> _What you will do_:
Your answer should hold only the lines from the one containing "Task: Jump to" through the last line below, copied exactly; pictures stay out.

> _Supplied material_:
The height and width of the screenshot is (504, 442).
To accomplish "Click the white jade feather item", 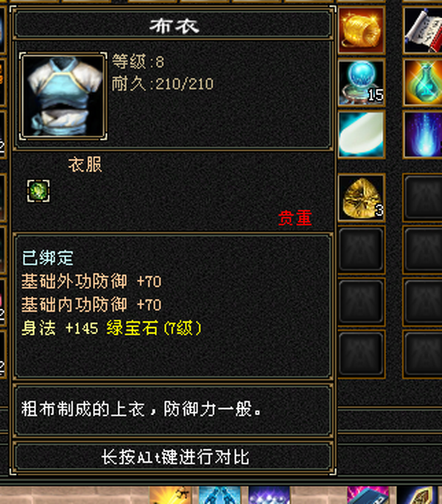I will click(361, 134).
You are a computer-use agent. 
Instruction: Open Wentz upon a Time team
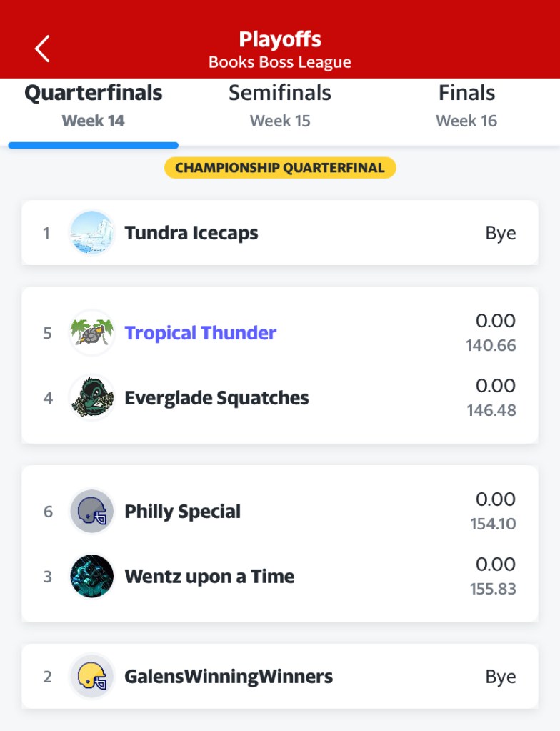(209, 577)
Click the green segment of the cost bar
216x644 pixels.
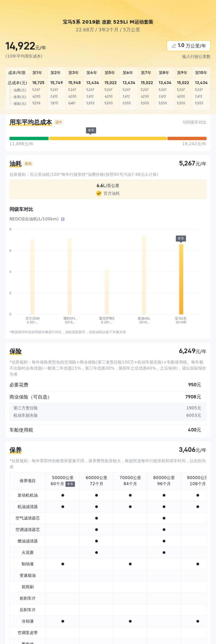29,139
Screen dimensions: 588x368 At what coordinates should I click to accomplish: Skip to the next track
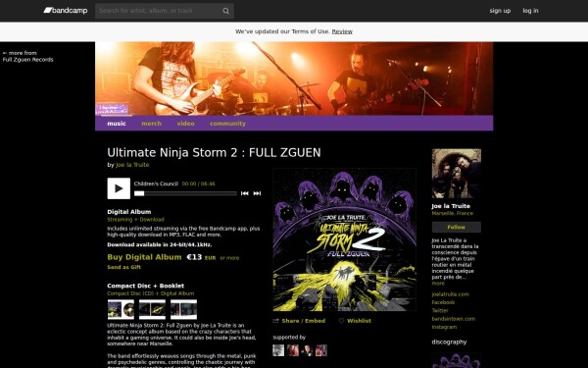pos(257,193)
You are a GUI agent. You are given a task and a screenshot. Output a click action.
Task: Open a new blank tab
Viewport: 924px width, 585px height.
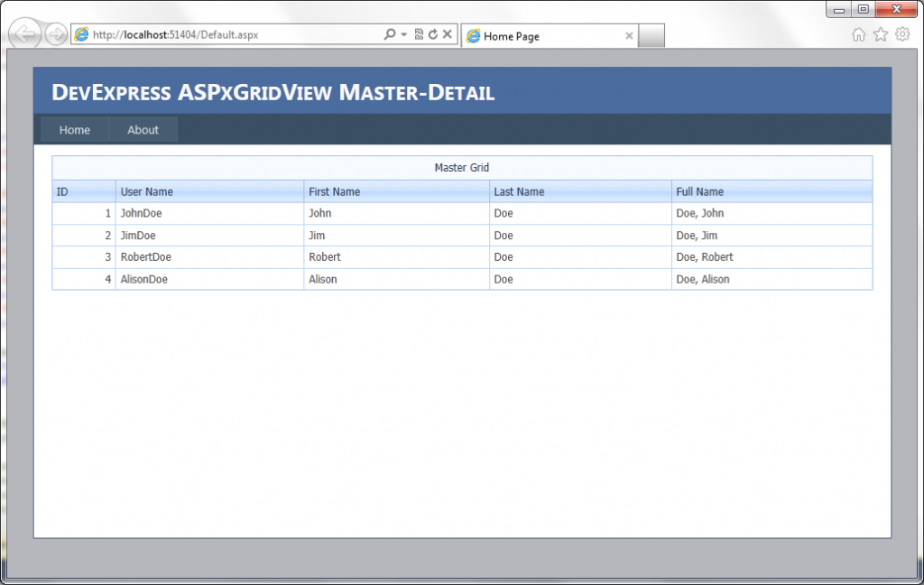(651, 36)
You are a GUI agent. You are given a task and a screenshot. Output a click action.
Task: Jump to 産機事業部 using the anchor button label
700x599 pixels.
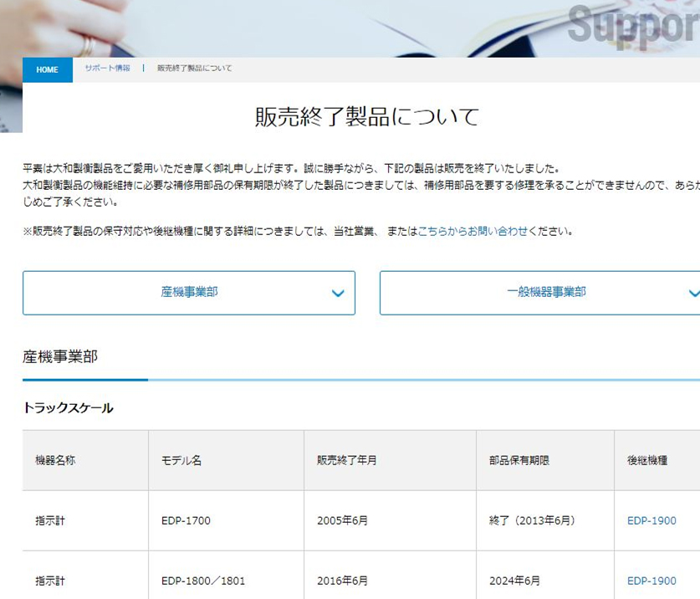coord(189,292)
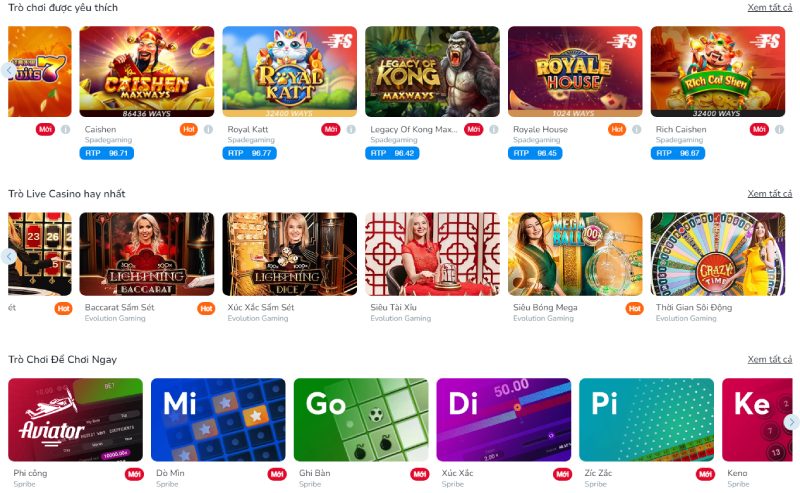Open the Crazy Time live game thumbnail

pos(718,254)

> _Answer area_:
Task: Jump to 産機事業部 using the anchor button label
700x599 pixels.
coord(189,292)
Open the Crazy Time live game thumbnail

pos(718,254)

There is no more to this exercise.